461. Memorandum From the Director of the Office of Central African Affairs (Brown) to the Assistant Secretary of State for African Affairs (Williams)1


  • Situation and Outlook in the Democratic Republic of the Congo

General Joseph Mobutu’s assumption of power on November 25 stemmed from the increasingly dangerous confrontation between President Kasavubu and Prime Minister Tshombe following the latter’s dismissal, October 13, by Kasavubu. Kasavubu named Evariste Kimba as Prime Minister-Designate but the latter was defeated in the Congolese Parliament owing to the opposition of Tshombe and his substantial following. Kasavubu’s reappointment of Kimba, coupled with the efforts of members of Kimba’s government to discredit Tshombe and his followers, rapidly led to political tension and mounting crisis. General Mobutu, considering the situation dangerous for the country, decided, with his senior officers, to seize power and depose both the President and the government-designate. He named Colonel, now General, Mulamba as Prime Minister, suspended certain provisions of the Constitution, and declared that his government and the national Parliament would sit in for five years.

Mobutu instituted government by decree with the tacit approval of Parliament. His declared program is to substitute hard work and unity of purpose in the reconstruction of the rebellion-devastated country and the rehabilitation of its economy in place of political maneuvering, corruption and lack of direction. While obviously sincere, it is too early to discern where Mobutu will draw the line between corruption and the “normal” use of payments and patronage to facilitate governmental operations. His declarations on behalf of better government and improved popular morale have been ringing, and have been accepted thus far with little visible opposition. Many persons are still grateful that his seizure of power resolved a dangerous situation which appeared to threaten the Congo’s existence. The accent is presently on hard work and determination rather than unrest and uncertainty. Rebel activity, while far from dead, has declined.
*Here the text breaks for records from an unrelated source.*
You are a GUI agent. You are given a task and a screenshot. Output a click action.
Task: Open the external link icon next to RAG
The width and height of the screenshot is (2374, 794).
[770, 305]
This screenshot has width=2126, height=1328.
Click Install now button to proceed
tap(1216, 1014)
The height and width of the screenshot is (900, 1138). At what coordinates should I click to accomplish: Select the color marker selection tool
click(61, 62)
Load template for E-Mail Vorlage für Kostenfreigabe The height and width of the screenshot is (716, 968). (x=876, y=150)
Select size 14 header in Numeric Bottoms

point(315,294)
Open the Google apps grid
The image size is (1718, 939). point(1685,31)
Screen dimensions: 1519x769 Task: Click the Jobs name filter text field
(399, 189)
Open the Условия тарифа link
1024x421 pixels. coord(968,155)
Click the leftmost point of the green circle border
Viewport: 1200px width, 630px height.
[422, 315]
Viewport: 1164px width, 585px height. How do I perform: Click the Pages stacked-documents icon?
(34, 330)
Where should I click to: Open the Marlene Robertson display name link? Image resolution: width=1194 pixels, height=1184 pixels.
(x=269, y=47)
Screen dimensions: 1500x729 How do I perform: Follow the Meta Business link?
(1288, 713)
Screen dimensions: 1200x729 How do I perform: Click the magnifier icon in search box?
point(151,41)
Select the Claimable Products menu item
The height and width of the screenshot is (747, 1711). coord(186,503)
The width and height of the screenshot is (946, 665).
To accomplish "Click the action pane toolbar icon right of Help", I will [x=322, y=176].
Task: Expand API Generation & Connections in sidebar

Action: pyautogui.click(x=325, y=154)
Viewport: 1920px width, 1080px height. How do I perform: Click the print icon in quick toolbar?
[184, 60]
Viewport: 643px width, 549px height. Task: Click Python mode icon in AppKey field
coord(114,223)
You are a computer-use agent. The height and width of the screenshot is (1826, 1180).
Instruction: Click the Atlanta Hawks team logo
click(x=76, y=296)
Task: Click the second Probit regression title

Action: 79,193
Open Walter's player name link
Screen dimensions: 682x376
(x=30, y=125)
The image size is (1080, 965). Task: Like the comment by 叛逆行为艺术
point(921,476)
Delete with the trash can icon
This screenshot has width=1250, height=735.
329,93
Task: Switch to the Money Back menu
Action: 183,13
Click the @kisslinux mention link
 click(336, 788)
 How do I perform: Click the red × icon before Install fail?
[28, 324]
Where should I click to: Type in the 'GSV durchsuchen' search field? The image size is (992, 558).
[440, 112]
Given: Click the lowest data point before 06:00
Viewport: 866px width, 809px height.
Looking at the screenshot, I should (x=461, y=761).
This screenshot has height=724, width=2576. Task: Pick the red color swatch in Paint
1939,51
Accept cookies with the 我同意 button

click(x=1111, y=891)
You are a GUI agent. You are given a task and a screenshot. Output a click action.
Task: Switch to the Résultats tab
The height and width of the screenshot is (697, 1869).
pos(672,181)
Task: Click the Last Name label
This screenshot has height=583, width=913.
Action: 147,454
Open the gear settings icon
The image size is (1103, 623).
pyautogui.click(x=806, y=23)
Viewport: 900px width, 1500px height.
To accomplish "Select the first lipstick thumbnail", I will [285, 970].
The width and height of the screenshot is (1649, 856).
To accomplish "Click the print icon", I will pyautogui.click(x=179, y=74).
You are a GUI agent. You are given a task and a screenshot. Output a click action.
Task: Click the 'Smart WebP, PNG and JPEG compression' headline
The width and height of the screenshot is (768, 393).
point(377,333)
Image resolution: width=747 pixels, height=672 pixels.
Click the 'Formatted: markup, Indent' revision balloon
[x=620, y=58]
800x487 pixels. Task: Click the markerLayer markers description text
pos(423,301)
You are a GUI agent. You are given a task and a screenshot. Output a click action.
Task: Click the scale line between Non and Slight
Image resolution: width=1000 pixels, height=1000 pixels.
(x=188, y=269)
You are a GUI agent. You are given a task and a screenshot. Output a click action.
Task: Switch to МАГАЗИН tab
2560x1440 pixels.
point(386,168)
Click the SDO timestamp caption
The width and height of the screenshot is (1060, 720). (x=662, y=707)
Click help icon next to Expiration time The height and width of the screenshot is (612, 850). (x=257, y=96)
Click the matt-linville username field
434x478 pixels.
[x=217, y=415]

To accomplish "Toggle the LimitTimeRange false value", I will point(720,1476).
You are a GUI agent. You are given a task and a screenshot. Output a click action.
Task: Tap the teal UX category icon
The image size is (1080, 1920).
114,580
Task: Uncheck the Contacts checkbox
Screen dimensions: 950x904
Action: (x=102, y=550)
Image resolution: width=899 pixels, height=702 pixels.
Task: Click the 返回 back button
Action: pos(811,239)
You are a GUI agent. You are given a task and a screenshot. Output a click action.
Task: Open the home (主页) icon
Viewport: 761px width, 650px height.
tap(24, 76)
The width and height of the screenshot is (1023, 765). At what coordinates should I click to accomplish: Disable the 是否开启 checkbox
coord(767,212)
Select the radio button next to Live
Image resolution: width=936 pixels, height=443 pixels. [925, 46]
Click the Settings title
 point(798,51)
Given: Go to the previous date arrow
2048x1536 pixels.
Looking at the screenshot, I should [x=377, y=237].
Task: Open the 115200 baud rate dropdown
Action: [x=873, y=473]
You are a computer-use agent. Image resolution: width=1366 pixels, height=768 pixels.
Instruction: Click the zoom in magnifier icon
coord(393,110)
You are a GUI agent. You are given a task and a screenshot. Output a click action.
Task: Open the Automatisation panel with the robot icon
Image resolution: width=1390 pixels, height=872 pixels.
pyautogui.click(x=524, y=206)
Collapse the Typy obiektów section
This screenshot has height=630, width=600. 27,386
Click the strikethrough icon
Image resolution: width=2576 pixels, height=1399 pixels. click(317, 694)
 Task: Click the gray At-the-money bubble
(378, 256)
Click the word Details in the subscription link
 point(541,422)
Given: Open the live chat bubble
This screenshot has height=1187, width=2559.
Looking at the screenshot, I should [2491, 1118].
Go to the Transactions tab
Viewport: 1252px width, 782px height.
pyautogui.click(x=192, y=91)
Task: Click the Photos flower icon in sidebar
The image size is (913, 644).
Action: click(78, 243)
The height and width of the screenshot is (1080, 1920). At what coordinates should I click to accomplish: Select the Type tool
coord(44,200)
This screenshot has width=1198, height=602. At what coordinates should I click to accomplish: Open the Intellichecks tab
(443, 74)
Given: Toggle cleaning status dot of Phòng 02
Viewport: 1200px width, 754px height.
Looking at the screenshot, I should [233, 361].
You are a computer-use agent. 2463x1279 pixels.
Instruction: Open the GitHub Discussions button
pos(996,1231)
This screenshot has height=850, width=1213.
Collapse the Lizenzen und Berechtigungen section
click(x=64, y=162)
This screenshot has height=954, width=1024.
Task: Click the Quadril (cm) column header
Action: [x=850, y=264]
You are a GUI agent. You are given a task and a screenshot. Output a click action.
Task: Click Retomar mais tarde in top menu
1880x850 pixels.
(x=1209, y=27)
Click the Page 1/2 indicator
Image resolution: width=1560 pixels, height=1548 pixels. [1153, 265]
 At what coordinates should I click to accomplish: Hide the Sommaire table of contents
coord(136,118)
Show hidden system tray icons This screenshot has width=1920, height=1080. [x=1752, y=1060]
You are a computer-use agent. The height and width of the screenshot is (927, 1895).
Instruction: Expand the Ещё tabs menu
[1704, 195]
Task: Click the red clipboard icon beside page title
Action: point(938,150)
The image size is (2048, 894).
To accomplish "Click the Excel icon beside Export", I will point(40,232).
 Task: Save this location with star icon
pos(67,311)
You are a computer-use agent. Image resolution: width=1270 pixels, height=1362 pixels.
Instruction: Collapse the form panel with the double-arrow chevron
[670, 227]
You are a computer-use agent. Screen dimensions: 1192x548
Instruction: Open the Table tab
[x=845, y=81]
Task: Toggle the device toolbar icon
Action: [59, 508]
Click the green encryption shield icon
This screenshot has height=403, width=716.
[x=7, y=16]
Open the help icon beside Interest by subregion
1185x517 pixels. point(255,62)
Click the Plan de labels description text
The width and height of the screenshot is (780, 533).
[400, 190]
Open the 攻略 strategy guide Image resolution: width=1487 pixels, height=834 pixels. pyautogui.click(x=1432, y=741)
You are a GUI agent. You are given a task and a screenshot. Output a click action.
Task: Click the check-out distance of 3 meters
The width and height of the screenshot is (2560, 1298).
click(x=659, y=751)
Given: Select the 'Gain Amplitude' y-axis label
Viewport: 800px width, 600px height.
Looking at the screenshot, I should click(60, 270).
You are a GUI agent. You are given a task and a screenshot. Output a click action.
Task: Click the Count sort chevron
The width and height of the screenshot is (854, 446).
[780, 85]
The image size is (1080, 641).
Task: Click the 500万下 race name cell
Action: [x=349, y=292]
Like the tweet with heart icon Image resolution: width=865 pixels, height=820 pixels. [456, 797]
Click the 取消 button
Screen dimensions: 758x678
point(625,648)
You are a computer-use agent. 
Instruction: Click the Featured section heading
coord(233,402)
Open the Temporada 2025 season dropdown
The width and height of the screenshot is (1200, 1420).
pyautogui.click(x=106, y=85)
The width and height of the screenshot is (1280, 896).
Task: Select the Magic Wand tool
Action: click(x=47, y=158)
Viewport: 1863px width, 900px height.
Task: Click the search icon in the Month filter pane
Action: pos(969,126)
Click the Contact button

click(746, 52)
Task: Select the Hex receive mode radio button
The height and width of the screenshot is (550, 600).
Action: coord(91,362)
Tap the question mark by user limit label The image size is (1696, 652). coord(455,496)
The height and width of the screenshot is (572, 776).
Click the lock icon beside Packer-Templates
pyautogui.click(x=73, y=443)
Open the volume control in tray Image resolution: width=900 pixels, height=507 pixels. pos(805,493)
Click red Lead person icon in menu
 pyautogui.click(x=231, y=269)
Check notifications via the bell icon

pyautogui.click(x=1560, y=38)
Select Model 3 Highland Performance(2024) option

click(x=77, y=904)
The principal conclusion is that, in fairness to the new regime, it is too early to predict its success or failure. Mobutu’s motivation appears [Page 672] quite different from that of the run of Congolese politicians of the last five years. Mobutu’s political sense should, hopefully, lead him to pull back from the pitfalls inherent in certain ill-advised decrees aimed at conserving foreign exchange, slashing government expenditures, and sending urban employment back home to assist in his agricultural improvement program. Nevertheless, the following are possible trends:

1. The General’s army-led regime could lead to the exclusion of civilian leaders and the withering away of opposition parties;

2. Resistance to the Government could grow among civil servants whose perquisites and power have been reduced, as well as among the population wearying of measures involving austerity, hard work and discipline;

3. The major role assigned to the military could lead to factionalism and competition for political power both among senior officers close to the seat of power and among middle grade officers tasting political power for the first time;

4. Mobutu’s over-reliance on Belgian advisors, primarily military, could lead to charges of the regime’s manipulation by foreign, European interests, despite present trends in the regime toward an accentuation of Congolese nationalism;

5. The political leaders, especially Moise Tshombe who is apparently the principal opponent of the regime, may become active against Mobutu, leading to an open contest for power involving the General’s supporters and Tshombe’s broad parliamentary and popular following or a political coalition of varying groups seeking power.

  1. Source: National Archives, RG 59, AF Files: Lot 69 D 118, POL 2–5 Information Summaries 1966. Secret. Drafted by Canup.